Exercise => Retype, word for word, each line between the lines holding "You are a computer-use agent. The height" and "Given: Click the blue scan progress bar", inclusive, and leave the rest of the data alone.

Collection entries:
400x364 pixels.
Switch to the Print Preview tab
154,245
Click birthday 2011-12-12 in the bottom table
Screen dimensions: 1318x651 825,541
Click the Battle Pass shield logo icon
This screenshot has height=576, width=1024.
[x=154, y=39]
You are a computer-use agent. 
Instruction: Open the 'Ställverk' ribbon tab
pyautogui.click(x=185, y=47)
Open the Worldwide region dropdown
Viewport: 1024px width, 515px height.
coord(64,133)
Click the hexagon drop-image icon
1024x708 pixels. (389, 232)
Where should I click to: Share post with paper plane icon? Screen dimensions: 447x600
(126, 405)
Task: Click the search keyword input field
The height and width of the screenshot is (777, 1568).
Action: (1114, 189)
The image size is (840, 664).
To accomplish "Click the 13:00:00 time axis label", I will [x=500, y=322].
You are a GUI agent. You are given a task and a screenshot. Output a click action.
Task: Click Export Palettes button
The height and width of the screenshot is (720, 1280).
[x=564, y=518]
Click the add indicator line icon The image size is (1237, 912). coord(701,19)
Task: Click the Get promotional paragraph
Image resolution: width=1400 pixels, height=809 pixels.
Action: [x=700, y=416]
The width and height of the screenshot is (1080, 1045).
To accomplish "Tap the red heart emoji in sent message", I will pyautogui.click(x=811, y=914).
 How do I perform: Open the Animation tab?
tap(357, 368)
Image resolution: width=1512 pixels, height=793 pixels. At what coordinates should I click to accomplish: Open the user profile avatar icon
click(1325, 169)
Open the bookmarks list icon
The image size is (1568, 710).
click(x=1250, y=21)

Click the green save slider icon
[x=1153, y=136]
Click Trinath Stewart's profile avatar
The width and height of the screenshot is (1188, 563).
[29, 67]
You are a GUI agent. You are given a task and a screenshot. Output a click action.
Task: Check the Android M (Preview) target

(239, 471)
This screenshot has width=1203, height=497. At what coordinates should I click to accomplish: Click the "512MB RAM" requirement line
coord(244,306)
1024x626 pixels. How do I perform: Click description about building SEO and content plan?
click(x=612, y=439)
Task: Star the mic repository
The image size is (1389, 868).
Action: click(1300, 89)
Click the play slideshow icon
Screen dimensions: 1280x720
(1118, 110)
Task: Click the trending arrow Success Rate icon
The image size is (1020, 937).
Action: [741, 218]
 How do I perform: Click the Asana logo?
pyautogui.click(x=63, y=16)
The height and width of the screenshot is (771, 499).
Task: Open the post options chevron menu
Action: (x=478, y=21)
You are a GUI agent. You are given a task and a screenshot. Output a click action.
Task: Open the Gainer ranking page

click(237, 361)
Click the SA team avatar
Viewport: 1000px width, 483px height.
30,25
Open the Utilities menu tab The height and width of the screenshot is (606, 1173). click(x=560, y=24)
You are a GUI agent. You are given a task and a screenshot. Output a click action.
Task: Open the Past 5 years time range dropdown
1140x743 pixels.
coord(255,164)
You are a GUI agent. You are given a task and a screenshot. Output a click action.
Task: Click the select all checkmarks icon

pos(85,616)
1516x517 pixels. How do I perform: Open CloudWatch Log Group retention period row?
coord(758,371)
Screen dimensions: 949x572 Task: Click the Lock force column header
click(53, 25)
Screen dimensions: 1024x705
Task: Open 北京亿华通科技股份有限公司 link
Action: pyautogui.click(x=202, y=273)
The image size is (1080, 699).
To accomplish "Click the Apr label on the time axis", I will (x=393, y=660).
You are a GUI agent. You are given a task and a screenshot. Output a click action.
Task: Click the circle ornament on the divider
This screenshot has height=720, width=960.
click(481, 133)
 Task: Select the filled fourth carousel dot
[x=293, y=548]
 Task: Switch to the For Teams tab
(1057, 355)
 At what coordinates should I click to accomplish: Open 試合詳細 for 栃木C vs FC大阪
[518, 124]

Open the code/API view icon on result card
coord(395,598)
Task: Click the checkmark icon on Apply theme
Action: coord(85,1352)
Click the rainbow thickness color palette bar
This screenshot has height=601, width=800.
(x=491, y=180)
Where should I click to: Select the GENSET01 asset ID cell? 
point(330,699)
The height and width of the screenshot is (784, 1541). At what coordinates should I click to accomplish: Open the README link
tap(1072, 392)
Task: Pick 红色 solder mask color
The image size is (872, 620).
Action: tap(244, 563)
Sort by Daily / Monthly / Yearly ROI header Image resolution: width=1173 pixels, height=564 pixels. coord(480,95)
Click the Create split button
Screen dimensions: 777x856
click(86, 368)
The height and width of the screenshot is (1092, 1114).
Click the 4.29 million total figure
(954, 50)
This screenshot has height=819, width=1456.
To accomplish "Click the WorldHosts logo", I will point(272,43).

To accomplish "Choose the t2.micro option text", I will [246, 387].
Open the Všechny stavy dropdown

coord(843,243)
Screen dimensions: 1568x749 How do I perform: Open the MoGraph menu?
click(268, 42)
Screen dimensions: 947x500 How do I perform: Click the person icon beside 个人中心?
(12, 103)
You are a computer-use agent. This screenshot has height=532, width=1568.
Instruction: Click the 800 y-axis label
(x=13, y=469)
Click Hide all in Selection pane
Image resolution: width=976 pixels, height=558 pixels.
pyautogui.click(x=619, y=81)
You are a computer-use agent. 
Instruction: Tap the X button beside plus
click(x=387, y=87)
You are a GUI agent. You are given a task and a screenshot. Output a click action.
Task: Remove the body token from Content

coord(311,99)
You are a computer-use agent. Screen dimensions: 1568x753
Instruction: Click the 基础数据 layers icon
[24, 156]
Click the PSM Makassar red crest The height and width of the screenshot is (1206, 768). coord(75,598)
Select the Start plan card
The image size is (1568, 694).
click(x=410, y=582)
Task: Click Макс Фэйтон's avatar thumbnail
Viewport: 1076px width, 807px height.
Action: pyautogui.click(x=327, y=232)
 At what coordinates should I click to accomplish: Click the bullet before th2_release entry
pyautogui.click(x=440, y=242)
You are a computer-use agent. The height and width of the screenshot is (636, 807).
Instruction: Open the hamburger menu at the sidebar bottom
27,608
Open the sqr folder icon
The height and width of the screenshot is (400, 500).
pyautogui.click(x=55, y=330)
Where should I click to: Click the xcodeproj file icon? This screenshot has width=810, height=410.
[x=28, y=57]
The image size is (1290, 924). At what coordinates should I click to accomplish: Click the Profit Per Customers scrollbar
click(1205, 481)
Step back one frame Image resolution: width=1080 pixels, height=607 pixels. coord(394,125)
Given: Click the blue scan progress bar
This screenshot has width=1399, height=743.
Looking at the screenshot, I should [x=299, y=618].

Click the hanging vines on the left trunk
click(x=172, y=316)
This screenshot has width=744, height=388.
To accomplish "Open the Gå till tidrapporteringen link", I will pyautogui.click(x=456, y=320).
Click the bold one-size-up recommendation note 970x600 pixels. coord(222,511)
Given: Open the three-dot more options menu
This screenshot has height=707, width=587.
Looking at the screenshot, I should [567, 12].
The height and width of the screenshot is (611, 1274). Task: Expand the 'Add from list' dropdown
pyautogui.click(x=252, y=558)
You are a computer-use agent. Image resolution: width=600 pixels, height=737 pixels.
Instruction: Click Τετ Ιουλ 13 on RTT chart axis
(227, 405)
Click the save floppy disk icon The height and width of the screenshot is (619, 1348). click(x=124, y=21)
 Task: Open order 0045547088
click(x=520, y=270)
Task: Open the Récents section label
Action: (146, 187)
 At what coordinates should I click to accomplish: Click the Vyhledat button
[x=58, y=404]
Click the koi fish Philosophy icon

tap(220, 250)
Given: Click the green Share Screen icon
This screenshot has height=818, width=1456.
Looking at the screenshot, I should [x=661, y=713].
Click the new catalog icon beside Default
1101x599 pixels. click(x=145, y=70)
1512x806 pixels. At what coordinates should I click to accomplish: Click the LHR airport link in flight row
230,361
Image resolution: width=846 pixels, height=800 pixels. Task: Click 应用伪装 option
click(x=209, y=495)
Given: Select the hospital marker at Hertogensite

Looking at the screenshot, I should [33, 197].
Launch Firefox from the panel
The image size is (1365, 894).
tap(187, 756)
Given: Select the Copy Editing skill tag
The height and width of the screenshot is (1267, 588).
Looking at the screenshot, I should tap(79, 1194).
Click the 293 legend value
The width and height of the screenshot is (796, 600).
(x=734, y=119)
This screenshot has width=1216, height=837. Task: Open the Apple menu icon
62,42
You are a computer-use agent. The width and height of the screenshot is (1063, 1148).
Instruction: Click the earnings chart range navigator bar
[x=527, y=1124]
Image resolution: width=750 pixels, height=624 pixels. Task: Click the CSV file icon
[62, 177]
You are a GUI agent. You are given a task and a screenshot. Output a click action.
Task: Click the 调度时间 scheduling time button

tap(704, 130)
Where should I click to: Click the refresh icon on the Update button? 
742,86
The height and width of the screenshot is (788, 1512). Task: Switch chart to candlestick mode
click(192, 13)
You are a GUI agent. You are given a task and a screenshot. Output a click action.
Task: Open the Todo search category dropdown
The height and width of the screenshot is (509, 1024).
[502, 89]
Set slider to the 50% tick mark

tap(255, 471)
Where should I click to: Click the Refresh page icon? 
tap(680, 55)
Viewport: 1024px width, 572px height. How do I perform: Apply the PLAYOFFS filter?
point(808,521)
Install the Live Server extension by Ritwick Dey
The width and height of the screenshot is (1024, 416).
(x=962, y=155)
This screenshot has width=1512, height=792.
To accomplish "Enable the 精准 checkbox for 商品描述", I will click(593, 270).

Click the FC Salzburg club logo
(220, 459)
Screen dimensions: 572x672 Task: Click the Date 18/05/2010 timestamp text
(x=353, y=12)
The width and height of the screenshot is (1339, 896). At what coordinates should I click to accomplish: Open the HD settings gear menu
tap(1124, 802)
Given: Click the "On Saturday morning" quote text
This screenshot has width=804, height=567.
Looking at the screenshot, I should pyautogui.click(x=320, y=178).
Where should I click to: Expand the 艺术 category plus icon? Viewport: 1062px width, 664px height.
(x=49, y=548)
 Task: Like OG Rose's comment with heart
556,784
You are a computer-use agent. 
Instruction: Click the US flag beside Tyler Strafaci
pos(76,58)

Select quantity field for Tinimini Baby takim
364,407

Solution for this exercise =>
You are a computer-use agent. The height and width of the screenshot is (636, 807).
Instruction: Open the hamburger menu at the sidebar bottom
27,608
Open the sqr folder icon
The height and width of the screenshot is (400, 500).
pyautogui.click(x=55, y=330)
Where should I click to: Click the xcodeproj file icon? This screenshot has width=810, height=410.
[x=28, y=57]
The image size is (1290, 924). At what coordinates should I click to accomplish: Click the Profit Per Customers scrollbar
click(1205, 481)
Step back one frame Image resolution: width=1080 pixels, height=607 pixels. coord(394,125)
Given: Click the blue scan progress bar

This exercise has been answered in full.